* **What you are asked to do**:
Please transcribe exactly, and only, the lines of the data below between the line holding "Where should I click to: Open the theme" and the line holding "Given: Click the list's scroll up arrow", inclusive.

*** Supplied material ***

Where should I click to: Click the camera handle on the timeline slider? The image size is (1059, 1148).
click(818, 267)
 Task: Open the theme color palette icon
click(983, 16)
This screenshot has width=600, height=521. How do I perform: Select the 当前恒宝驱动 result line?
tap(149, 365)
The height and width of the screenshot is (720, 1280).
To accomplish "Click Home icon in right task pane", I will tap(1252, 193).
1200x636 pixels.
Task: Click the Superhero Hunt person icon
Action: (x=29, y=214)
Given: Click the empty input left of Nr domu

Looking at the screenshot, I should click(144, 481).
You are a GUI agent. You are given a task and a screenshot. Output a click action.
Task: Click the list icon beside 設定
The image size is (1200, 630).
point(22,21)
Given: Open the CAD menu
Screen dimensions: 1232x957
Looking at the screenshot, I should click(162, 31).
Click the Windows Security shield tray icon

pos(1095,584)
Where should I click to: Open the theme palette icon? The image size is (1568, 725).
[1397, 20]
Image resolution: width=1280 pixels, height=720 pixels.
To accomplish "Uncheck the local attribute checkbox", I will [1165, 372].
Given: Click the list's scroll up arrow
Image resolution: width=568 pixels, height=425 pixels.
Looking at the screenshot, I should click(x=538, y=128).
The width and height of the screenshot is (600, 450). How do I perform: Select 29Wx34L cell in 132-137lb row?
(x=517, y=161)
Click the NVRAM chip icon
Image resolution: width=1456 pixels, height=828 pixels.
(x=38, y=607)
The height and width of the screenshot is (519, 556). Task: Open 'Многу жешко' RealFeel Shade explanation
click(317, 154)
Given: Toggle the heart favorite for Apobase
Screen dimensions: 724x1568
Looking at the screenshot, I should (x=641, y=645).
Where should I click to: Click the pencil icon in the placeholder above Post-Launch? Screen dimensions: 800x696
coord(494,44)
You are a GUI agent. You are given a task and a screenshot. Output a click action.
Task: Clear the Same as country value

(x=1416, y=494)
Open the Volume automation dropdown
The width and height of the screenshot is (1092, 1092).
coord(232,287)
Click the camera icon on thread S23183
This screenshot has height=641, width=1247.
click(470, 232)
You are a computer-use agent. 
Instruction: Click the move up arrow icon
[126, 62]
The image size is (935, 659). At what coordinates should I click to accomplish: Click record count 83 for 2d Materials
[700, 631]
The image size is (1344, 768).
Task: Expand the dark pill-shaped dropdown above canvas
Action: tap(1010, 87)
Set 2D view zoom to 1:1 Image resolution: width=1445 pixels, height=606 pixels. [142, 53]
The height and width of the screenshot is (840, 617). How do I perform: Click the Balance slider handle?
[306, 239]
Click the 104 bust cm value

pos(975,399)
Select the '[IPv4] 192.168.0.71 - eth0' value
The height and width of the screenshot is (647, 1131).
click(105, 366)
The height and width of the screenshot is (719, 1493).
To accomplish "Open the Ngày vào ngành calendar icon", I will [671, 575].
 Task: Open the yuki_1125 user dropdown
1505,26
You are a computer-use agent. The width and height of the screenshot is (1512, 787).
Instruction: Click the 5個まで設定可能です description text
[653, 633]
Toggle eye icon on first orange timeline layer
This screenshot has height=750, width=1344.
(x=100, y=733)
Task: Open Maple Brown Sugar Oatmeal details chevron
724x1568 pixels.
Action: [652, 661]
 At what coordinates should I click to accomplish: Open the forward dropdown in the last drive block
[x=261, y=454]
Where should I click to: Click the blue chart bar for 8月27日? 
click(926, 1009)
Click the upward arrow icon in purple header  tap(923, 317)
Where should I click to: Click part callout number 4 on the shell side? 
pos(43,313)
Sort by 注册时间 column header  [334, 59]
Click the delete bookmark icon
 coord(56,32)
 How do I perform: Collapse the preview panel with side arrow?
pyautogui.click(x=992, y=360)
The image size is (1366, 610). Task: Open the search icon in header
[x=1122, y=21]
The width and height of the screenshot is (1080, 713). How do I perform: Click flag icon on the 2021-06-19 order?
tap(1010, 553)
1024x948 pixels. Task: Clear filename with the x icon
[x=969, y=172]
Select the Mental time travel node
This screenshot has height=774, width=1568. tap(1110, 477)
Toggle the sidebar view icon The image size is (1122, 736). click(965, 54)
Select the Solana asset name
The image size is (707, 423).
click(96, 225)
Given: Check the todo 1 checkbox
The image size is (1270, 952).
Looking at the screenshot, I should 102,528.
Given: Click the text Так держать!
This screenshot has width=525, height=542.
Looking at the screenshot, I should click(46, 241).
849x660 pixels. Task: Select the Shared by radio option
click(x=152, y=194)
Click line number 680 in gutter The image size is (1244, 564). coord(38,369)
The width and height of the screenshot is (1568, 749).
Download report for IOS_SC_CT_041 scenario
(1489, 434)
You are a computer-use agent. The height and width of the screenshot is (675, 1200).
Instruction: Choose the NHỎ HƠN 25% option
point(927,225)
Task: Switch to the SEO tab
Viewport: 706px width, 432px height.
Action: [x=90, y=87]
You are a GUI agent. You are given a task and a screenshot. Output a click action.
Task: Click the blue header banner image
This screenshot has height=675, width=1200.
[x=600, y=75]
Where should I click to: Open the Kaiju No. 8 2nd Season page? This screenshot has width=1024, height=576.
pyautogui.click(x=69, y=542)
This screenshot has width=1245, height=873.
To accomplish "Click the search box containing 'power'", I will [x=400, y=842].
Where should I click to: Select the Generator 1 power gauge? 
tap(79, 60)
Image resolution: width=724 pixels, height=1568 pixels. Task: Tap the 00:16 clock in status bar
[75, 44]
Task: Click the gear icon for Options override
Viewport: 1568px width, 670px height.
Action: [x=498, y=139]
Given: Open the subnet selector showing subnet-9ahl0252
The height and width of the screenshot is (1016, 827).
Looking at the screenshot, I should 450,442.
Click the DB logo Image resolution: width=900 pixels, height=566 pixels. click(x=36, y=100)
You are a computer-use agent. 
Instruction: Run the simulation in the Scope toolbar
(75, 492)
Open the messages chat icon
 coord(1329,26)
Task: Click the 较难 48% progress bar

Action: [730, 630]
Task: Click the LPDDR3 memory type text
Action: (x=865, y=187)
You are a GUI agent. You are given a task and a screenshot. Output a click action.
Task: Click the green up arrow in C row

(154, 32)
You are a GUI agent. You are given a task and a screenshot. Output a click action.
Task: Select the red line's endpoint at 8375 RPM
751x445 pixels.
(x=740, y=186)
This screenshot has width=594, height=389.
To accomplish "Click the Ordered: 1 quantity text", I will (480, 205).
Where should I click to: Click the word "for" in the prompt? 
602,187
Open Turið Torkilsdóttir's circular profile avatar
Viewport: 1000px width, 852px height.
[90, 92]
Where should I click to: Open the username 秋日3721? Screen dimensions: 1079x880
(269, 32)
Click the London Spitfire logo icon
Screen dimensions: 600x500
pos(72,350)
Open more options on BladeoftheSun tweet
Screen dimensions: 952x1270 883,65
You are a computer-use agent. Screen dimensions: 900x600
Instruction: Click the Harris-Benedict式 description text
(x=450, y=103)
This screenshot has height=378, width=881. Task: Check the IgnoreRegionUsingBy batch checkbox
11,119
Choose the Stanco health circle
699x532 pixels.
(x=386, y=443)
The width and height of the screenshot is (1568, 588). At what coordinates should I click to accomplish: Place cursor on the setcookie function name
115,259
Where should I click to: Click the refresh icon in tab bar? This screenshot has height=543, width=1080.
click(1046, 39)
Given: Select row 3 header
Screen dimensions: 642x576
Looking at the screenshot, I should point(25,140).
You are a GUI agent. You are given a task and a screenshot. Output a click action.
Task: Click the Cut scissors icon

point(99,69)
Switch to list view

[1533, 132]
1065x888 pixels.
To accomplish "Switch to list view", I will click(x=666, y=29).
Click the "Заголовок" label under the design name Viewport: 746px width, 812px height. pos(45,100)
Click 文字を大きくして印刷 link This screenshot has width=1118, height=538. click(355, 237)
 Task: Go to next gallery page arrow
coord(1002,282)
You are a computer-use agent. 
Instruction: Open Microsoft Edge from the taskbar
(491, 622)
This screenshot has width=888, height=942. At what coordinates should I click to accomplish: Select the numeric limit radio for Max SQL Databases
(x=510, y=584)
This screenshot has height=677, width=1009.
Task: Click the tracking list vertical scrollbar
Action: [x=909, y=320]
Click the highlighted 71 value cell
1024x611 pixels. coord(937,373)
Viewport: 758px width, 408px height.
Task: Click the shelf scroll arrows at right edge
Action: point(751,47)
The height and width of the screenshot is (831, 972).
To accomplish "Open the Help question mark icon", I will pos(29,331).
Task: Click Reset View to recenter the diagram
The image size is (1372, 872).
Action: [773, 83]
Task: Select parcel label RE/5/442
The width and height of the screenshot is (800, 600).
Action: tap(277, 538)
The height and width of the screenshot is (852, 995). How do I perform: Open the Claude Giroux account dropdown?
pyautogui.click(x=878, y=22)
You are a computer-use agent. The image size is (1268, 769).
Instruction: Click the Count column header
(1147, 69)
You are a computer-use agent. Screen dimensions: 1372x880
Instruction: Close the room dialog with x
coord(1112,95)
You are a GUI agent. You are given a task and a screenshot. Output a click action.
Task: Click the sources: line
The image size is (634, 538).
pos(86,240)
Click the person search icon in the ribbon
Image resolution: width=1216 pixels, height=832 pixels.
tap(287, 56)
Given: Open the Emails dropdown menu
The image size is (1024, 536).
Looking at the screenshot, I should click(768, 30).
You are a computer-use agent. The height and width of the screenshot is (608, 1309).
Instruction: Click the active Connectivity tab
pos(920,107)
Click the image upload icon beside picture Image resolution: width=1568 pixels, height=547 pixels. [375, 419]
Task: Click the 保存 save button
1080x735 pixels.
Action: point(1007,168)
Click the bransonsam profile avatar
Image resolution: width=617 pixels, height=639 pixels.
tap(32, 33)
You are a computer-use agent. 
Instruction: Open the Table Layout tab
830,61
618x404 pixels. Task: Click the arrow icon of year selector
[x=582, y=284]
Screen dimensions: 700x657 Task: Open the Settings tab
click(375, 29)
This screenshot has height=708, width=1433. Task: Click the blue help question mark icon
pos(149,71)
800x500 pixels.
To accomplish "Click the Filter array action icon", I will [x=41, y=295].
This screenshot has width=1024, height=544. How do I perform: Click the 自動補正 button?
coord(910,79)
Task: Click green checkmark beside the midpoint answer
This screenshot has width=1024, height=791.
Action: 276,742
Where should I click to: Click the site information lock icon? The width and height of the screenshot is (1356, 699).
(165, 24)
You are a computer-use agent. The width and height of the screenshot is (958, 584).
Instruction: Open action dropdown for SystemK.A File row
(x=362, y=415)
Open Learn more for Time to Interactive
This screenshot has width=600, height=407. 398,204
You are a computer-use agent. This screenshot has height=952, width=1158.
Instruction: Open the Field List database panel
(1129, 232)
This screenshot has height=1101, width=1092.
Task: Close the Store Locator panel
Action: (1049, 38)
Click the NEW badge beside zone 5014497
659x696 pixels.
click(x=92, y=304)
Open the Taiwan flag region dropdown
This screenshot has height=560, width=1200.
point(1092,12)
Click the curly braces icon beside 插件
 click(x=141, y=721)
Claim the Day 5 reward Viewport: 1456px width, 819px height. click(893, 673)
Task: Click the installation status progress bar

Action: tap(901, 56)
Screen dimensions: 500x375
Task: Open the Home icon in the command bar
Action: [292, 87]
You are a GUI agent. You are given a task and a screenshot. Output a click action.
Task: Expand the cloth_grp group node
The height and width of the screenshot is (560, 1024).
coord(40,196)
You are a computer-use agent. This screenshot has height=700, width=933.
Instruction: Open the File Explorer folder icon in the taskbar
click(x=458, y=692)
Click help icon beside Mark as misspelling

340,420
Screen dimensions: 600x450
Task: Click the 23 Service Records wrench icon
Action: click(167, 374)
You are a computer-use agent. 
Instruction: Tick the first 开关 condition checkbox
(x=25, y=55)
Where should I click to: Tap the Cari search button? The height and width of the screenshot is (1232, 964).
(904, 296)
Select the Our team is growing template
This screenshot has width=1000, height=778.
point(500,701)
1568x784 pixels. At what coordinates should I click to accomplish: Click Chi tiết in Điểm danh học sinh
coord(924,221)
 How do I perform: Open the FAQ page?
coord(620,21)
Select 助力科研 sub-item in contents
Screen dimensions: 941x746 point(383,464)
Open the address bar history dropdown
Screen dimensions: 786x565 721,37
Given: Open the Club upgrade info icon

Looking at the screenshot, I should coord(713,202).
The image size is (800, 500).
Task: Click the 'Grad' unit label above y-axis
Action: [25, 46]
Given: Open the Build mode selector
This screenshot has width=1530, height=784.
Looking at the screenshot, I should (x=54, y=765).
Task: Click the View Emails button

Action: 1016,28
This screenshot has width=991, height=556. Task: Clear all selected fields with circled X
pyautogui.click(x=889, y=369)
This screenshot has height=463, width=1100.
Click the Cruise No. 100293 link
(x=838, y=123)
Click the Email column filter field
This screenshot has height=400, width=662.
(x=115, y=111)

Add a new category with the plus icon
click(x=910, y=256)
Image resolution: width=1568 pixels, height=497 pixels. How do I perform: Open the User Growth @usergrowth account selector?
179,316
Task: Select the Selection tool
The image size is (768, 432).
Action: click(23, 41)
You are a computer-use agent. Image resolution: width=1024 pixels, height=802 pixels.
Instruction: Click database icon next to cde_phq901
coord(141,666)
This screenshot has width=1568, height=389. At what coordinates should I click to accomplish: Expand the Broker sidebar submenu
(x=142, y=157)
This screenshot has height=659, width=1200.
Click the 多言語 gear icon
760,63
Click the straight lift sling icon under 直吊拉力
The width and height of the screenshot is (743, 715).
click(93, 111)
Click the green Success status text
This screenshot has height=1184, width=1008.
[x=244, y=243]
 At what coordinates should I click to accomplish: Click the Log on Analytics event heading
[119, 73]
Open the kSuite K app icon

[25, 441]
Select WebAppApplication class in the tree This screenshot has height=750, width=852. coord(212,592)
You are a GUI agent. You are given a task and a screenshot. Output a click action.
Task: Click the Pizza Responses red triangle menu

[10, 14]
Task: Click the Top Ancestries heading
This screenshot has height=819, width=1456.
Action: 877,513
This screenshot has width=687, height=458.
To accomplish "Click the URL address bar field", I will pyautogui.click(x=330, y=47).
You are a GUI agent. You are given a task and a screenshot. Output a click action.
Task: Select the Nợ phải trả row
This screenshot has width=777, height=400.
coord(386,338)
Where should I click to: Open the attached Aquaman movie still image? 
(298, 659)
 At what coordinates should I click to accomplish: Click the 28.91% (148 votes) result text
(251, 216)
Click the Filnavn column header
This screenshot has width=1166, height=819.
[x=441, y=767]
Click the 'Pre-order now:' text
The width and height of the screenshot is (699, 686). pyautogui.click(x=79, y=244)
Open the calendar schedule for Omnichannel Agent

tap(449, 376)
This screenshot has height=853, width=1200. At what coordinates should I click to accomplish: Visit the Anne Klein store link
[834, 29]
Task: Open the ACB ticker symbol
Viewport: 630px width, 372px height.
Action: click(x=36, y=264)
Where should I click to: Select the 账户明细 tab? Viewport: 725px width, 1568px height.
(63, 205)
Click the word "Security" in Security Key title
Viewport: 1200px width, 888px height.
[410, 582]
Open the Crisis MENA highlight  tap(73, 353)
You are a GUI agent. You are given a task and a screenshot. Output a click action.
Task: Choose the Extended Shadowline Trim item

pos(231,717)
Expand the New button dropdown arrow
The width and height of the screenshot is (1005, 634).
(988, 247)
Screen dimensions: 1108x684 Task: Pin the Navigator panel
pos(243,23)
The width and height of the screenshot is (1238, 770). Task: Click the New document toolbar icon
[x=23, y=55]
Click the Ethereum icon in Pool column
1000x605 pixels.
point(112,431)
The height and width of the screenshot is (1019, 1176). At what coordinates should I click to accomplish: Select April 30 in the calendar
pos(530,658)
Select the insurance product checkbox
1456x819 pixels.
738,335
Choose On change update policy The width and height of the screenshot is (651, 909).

***

* **Task result**:
Where should I click to: Open the theme palette icon? The image size is (1568, 725).
[1397, 20]
Image resolution: width=1280 pixels, height=720 pixels.
To accomplish "Uncheck the local attribute checkbox", I will [1165, 372].
Given: Click the list's scroll up arrow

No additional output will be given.